Trecho da crônica:
▽

ANO XI - N°
308, em 20 de julho de 2012.
Crônica-obituário
DOCA
Morreu Doca, de velhice
e de saudades. Uma vida inteira convivendo com nossa filha, nos
primeiros anos de seu casamento, na constituição da família, no
nascimento dos seus filhos e na instalação de residência em local
tão distante da cidade em que nasceu e onde nós vivemos. Quando
minha filha, marido e filhos tiveram que se ausentar do Acre para
estudar por dois anos no Rio, a Doca, que por lá ficou, teve o seu
grande golpe, o que apressou sua velhice. Ultimamente, estava sem
poder se movimentar, não controlava suas necessidades fisiológicas,
chorava pedindo água e comia muito pouco.
Morreu Doca, a querida,
fiel e amistosa cadela, apesar de ser de uma raça bravia – fila
brasileiro –, caçadora de índios e de negros escravos no Brasil em
tempos idos. A querida Doca dos meus queridos distantes. Está
enterrada na chácara da família, com lápide e epitáfio: “Uma
cachorra muito querida”, segundo propôs um dos filhos pequenos.
Não gostei nunca de
cachorros em apartamentos, onde sempre moramos, e, principalmente,
de cuidar de animais. Assim proibia aos filhos de tê-los, embora
eles sempre quisessem. O que eu mais detestava era o latido dos
cachorros, ter de passear com eles e pior, catar seu cocô, uma vez
que filhos menores não fazem isso mesmo. Agora, ambos moram em Rio
Branco, em casas com grandes quintais, com seus cachorros. Não
obstante, sempre respeitei os animais, principalmente agora, na fase
madura e crepuscular de minha vida. Haja eufemismo para significar
velhice!
As duas vezes em que
nossa filha ficou prenha, vindo a parir belos filhotes, coincidiram
com duas gravidezes de Doca, que deu à luz dezenas de bebês caninos.
Fiquei com a impressão de que, nesses períodos, reinava no ar, entre
elas, o compartilhamento do mesmo sentimento de maternidade. A
diferença fundamental entre os processos reprodutivos nos mamíferos
(seres humanos e animais) é semântica; daí porque, propositadamente
troquei as palavras usadas para cada situação no intuito de mostrar
a igualdade entre elas.

△

Enunciado: Reescreva a passagem da crônica sobre Doca que começa em "Morreu Doca, a" e termina em "dos filhos pequenos.", substituindo "chácara" por "fazenda". Baseie-se somente na crônica.

Extrato dos registros:

▽

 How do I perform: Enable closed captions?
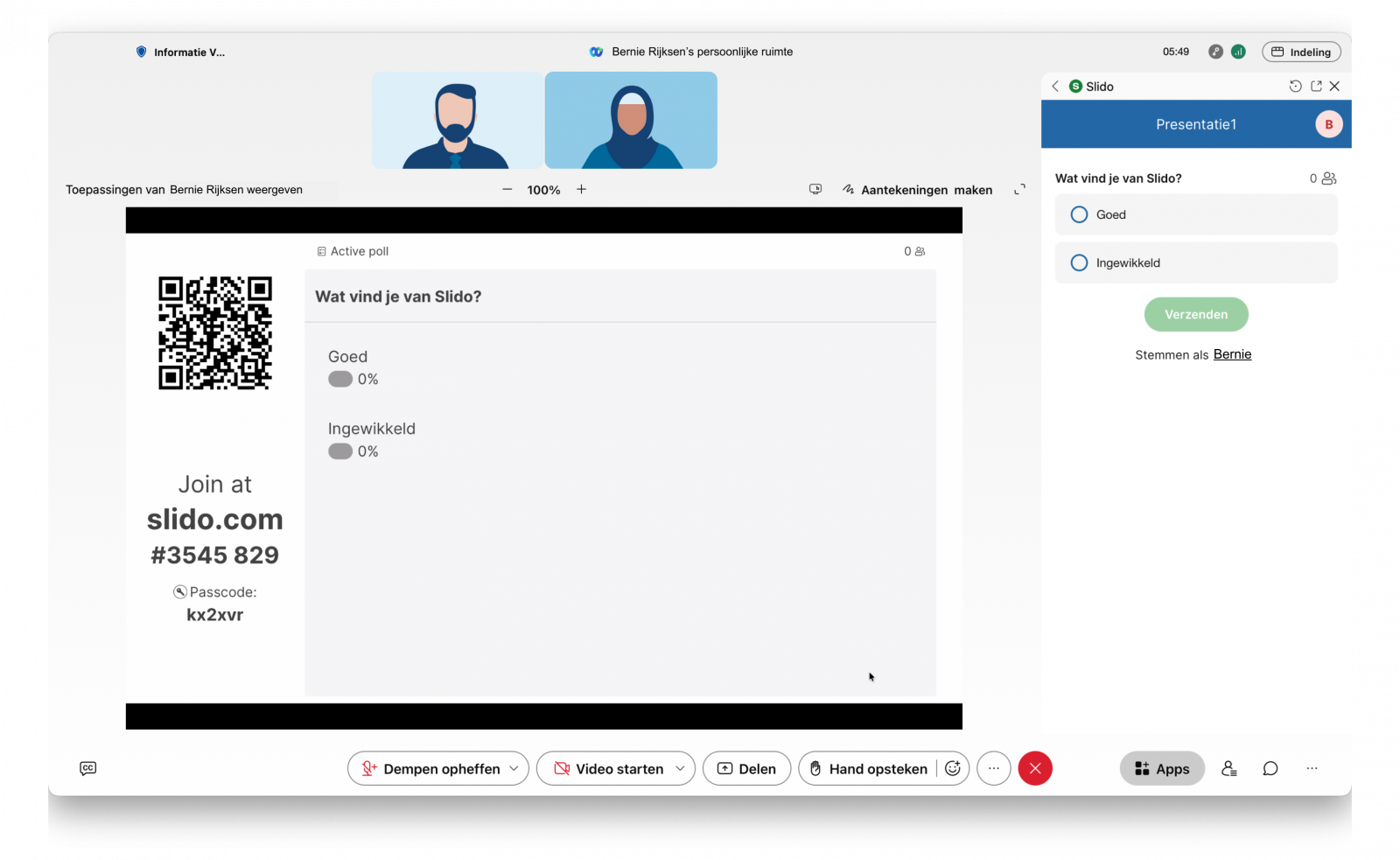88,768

△
▽

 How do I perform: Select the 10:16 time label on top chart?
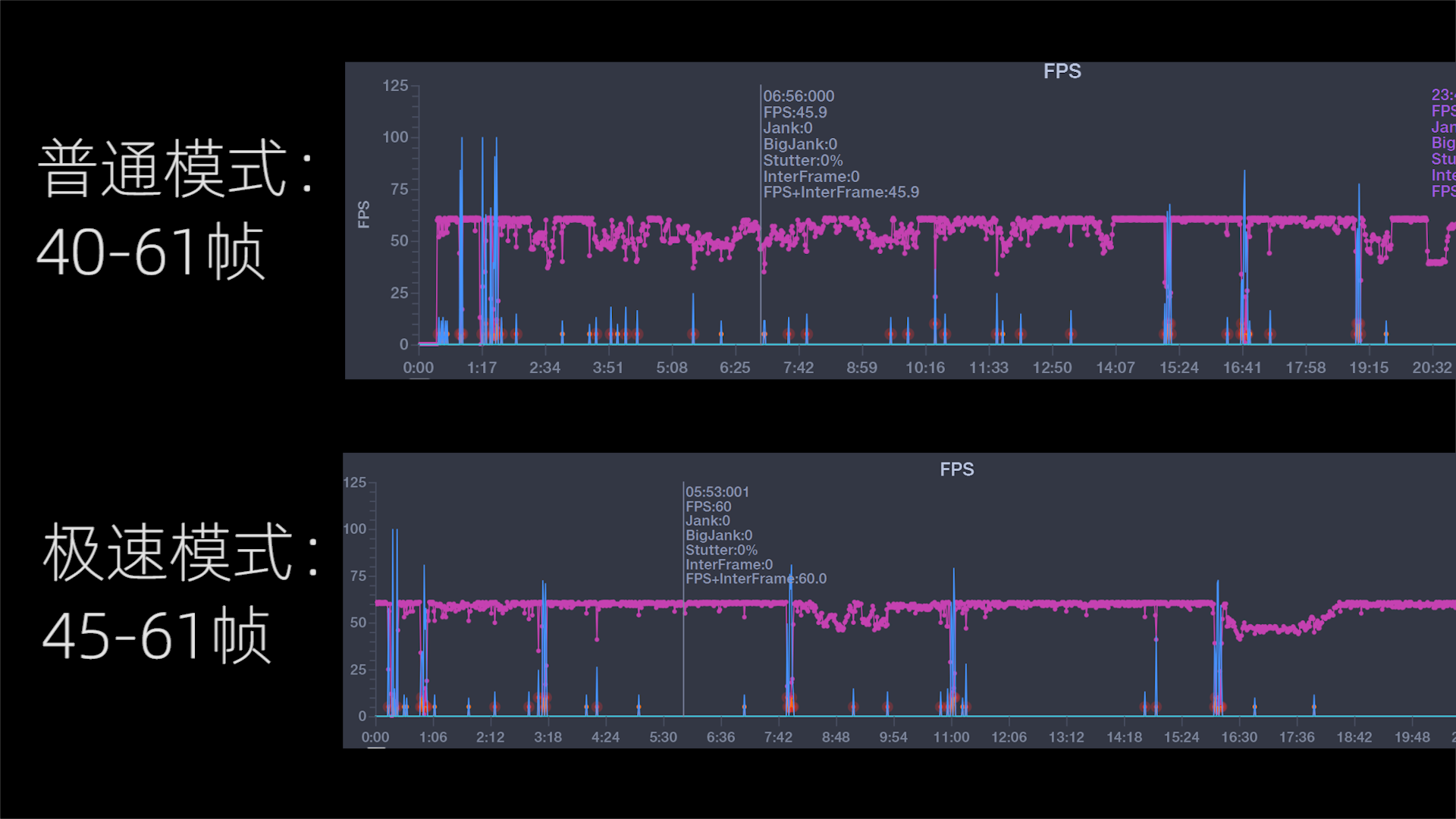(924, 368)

△

Tarefa resolvida:
Morreu Doca, a querida,
fiel e amistosa cadela, apesar de ser de uma raça bravia – fila
brasileiro –, caçadora de índios e de negros escravos no Brasil em
tempos idos. A querida Doca dos meus queridos distantes. Está
enterrada na fazenda da família, com lápide e epitáfio: “Uma
cachorra muito querida”, segundo propôs um dos filhos pequenos.